On December 11, The Record published a letter to the editor called “On the HLS Crest,” which begins:

“All peoples throughout history have held other humans as slaves . . . . Purging the Royall crest of waving wheat does not eliminate slavery or hate.”

The argument in the letter is that slavery is ever present, that everyone makes mistakes, and that changing the crest is to “stomp down the good act of someone long dead who may have owned slaves.”

The letter proceeds by making sweeping statements, intended to minimize the evil of any one slaveholder’s actions, to erase the unequal impact of slavery, and to chastise those who wish to change the shield for their lack of mercy and gratefulness.


For example, the author of the letter states, “Most of our ancestors were slaves,” “[The line of oppression] can never be traced,” “[Royall] . . . helped HLS to thrive, and thereby [strengthened] . . . protections against slavery that Americans of any color enjoy today,” “Removing the crest means that all ends in the past and the future is dead.” The letter makes mention of Africa (in the context of modern slavery), but never mentions African Americans. The letter concedes that Isaac Royall “may have owned slaves,” but proclaims that “building a better future is not accomplished by tearing down good deeds.” She compares the “mistake” of holding slaves to the mistakes of the children at the K-8 school of which she is the director: “They call each other names, they break each other’s toys . . . We teach them that they can make amends . . . the same is true today at HLS.” And, she argues that Royall made amends when he donated money to HLS, and, therefore, we should keep the shield to honor his change of heart. To do otherwise, is to erase hope for human change.
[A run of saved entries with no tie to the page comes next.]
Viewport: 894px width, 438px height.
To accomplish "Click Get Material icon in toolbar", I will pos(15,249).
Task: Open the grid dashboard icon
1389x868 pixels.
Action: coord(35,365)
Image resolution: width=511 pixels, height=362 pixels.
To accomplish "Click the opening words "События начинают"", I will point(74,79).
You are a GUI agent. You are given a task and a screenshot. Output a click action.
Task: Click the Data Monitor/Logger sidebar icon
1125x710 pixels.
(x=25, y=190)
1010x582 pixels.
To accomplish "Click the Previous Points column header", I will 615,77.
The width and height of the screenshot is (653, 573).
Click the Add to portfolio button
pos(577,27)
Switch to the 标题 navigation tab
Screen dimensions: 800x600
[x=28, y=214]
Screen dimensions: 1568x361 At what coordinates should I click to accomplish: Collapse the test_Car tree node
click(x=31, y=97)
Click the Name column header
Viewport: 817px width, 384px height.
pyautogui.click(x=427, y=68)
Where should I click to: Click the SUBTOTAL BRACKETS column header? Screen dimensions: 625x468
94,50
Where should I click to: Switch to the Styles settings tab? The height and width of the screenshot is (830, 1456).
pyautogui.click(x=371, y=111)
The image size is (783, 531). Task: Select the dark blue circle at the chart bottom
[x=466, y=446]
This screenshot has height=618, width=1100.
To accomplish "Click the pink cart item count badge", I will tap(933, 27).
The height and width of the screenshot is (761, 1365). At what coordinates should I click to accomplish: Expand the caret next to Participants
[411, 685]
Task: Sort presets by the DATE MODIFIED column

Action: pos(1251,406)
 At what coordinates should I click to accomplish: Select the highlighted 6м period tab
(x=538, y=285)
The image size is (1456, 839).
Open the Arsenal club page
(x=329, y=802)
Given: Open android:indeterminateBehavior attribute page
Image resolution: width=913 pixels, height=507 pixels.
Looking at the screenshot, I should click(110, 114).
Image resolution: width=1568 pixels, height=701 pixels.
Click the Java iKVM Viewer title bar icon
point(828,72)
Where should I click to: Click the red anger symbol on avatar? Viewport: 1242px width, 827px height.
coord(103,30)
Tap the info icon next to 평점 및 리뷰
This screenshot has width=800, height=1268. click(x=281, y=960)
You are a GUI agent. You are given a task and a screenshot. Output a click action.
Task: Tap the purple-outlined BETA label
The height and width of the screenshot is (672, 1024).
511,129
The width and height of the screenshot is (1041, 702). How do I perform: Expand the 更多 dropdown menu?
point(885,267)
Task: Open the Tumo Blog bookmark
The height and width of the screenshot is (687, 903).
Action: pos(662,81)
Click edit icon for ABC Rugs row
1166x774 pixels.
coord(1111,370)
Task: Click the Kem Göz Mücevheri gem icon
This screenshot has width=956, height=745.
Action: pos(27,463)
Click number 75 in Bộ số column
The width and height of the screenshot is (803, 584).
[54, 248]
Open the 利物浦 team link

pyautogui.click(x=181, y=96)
Her letter is misguided. Royall’s donation to Harvard does not represent a change in heart. If Royall freed his slaves and gave his money to them to make up for the years of unpaid labor that they were forced to give to him, that would represent a change of heart. Royall’s money is itself a symbol of slavery because slavery was its source. Thus, his donation to Harvard and Harvard’s honoring of him are tied directly to the evil of slavery. Students that wish to change the crest do not wish to erase history. They (1) want to inform others about the history of the school, (2) discuss the inequality that still exists here today, and (3) change the crest because, as the previous letter notes, we can “only do better going forward.”

Lauren Greil is a member of the class of 2017.